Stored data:
§

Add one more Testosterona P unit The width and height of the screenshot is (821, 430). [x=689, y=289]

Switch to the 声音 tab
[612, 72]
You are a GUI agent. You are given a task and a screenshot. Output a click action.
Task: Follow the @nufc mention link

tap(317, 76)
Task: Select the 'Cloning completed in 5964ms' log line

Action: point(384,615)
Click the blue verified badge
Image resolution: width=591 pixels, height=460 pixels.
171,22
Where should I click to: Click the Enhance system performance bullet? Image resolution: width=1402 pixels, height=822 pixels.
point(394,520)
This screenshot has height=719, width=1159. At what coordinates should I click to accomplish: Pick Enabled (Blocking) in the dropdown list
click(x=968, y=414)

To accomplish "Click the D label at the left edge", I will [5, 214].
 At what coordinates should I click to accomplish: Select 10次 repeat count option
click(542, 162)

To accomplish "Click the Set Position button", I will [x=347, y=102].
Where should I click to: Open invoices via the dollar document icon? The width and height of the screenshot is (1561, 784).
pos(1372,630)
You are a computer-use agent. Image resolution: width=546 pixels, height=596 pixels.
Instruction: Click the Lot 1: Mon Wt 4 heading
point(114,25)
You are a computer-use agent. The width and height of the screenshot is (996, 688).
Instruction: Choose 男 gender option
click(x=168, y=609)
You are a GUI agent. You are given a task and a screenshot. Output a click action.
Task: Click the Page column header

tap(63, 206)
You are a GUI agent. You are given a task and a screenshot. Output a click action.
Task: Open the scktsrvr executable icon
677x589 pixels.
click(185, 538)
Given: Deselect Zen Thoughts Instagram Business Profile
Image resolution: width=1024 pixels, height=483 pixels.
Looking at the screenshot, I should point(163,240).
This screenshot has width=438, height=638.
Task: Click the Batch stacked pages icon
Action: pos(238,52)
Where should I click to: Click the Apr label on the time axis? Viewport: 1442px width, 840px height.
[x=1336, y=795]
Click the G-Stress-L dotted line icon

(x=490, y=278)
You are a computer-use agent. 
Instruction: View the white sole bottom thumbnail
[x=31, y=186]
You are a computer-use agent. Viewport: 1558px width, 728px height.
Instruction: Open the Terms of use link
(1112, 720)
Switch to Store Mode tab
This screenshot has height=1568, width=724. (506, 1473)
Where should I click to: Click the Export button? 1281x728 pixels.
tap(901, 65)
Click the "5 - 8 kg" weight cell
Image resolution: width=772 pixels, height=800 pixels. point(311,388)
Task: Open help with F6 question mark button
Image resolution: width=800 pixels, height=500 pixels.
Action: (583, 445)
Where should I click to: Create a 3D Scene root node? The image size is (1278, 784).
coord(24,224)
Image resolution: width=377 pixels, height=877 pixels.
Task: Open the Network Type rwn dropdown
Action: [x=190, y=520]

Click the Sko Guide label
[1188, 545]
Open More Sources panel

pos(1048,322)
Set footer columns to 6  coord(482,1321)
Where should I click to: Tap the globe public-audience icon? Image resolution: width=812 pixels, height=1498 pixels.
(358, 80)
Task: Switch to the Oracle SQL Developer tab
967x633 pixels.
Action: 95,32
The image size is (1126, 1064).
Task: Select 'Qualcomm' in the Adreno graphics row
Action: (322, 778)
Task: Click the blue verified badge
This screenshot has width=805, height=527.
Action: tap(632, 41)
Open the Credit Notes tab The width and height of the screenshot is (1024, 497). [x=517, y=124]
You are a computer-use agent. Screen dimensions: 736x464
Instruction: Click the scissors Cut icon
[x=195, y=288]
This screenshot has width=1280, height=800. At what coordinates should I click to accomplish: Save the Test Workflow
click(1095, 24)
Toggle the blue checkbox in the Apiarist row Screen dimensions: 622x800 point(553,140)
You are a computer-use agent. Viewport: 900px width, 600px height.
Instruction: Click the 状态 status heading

§

Type out every record above once more, exactly.

Add one more Testosterona P unit The width and height of the screenshot is (821, 430). [x=689, y=289]

Switch to the 声音 tab
[612, 72]
You are a GUI agent. You are given a task and a screenshot. Output a click action.
Task: Follow the @nufc mention link

tap(317, 76)
Task: Select the 'Cloning completed in 5964ms' log line

Action: point(384,615)
Click the blue verified badge
Image resolution: width=591 pixels, height=460 pixels.
171,22
Where should I click to: Click the Enhance system performance bullet? Image resolution: width=1402 pixels, height=822 pixels.
point(394,520)
This screenshot has height=719, width=1159. At what coordinates should I click to accomplish: Pick Enabled (Blocking) in the dropdown list
click(x=968, y=414)

To accomplish "Click the D label at the left edge", I will [5, 214].
 At what coordinates should I click to accomplish: Select 10次 repeat count option
click(542, 162)

To accomplish "Click the Set Position button", I will [x=347, y=102].
Where should I click to: Open invoices via the dollar document icon? The width and height of the screenshot is (1561, 784).
pos(1372,630)
You are a computer-use agent. Image resolution: width=546 pixels, height=596 pixels.
Instruction: Click the Lot 1: Mon Wt 4 heading
point(114,25)
You are a computer-use agent. The width and height of the screenshot is (996, 688).
Instruction: Choose 男 gender option
click(x=168, y=609)
You are a GUI agent. You are given a task and a screenshot. Output a click action.
Task: Click the Page column header

tap(63, 206)
You are a GUI agent. You are given a task and a screenshot. Output a click action.
Task: Open the scktsrvr executable icon
677x589 pixels.
click(185, 538)
Given: Deselect Zen Thoughts Instagram Business Profile
Image resolution: width=1024 pixels, height=483 pixels.
Looking at the screenshot, I should point(163,240).
This screenshot has width=438, height=638.
Task: Click the Batch stacked pages icon
Action: pos(238,52)
Where should I click to: Click the Apr label on the time axis? Viewport: 1442px width, 840px height.
[x=1336, y=795]
Click the G-Stress-L dotted line icon

(x=490, y=278)
You are a computer-use agent. 
Instruction: View the white sole bottom thumbnail
[x=31, y=186]
You are a computer-use agent. Viewport: 1558px width, 728px height.
Instruction: Open the Terms of use link
(1112, 720)
Switch to Store Mode tab
This screenshot has height=1568, width=724. (506, 1473)
Where should I click to: Click the Export button? 1281x728 pixels.
tap(901, 65)
Click the "5 - 8 kg" weight cell
Image resolution: width=772 pixels, height=800 pixels. point(311,388)
Task: Open help with F6 question mark button
Image resolution: width=800 pixels, height=500 pixels.
Action: (583, 445)
Where should I click to: Create a 3D Scene root node? The image size is (1278, 784).
coord(24,224)
Image resolution: width=377 pixels, height=877 pixels.
Task: Open the Network Type rwn dropdown
Action: [x=190, y=520]

Click the Sko Guide label
[1188, 545]
Open More Sources panel

pos(1048,322)
Set footer columns to 6  coord(482,1321)
Where should I click to: Tap the globe public-audience icon? Image resolution: width=812 pixels, height=1498 pixels.
(358, 80)
Task: Switch to the Oracle SQL Developer tab
967x633 pixels.
Action: 95,32
The image size is (1126, 1064).
Task: Select 'Qualcomm' in the Adreno graphics row
Action: (322, 778)
Task: Click the blue verified badge
This screenshot has width=805, height=527.
Action: tap(632, 41)
Open the Credit Notes tab The width and height of the screenshot is (1024, 497). [x=517, y=124]
You are a computer-use agent. Screen dimensions: 736x464
Instruction: Click the scissors Cut icon
[x=195, y=288]
This screenshot has width=1280, height=800. At what coordinates should I click to accomplish: Save the Test Workflow
click(1095, 24)
Toggle the blue checkbox in the Apiarist row Screen dimensions: 622x800 point(553,140)
You are a computer-use agent. Viewport: 900px width, 600px height.
Instruction: Click the 状态 status heading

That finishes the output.